** Opening Supplied passage block **

Abstract
Purpose :
Thyroid Eye Disease (TED) is thought to occur due to an immune response to autoantigens expressed on thyrocytes and orbital fibroblasts (OFs), the thyroid stimulating hormone receptor (TSHR) and the insulin-like growth factor-1 receptor (IGF-1R), which induces a series of inflammatory cytokine cascades causing soft tissue expansion through fibrosis and adipogenesis. Single nuclear RNA sequencing (snRNAseq) has revealed that OFs undergoing adipogenesis upregulate the expression of both IGF-1, and IGF-1R, early in the course of adipogenesis. To test the function of the IGF-1R signaling pathway in adipogenesis, we used the small molecule IGF-1R antagonist linsitinib to inhibit IGF-1R function.
Methods :
OFs were induced to undergo adipogenesis as previously described. Linsitinib was added to the adipogenic media at the concentration indicated in the first week only. On days 0, 5, and 9, cellular protein was collected and prepared for immunoblotting according to standard technique. For quantification of adipocytes, oil red O staining was performed on fixed cells to visualize adipocytes. Cells were imaged by a masked study team member using a Keyence BZ-X710 microscope. Four high-power field images were obtained per replicate. Cell counts were performed by a masked study team member using ImageJ. Each time point was analyzed in triplicate.

** Closing Supplied passage block **

#### Required work:
(1) What microscope does the thyroid eye disease abstract say was used to image the cells?
(2) Resume the thyroid eye disease abstract on linsitinib and orbital fibroblast adipogenesis after its final sentence.

** Opening Exercise data block **

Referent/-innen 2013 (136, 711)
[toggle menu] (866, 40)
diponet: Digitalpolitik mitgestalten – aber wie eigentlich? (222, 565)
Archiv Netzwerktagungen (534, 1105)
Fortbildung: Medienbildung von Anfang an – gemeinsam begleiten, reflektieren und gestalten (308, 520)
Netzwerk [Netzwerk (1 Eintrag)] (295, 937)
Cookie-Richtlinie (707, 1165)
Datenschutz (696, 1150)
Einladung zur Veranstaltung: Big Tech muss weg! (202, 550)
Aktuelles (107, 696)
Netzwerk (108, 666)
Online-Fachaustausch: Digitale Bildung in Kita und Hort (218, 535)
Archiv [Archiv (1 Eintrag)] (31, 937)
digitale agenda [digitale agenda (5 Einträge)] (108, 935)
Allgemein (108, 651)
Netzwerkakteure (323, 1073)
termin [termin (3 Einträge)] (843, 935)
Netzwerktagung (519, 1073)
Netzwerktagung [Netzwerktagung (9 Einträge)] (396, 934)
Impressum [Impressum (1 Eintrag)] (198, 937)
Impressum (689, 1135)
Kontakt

** Closing Exercise data block **

#### Written responses:
(1) A Keyence BZ-X710 microscope.

(2)
Results :
Treatment of OFs undergoing adipogenesis with linsitinib decreases phosphorylation of the IGF-1R in a dose-dependent manner(Figure 1). Treatment of OFs with linsitinib decreases adipogenesis in a dose-dependent manner using standard adipogenic media (Figure 2A) and insulin-free media (Figure 2B).
Conclusions :
Loss of IGF-1R function decreases phosphorylation of IGF1-R in OFs undergoing adipogenesis and decreases adipogenesis of OFs. This may contribute to the mechanism of action of teprotumumab, the anti-IGF-1R that is currently approved for use in TED.
This abstract was presented at the 2024 ARVO Annual Meeting, held in Seattle, WA, May 5-9, 2024.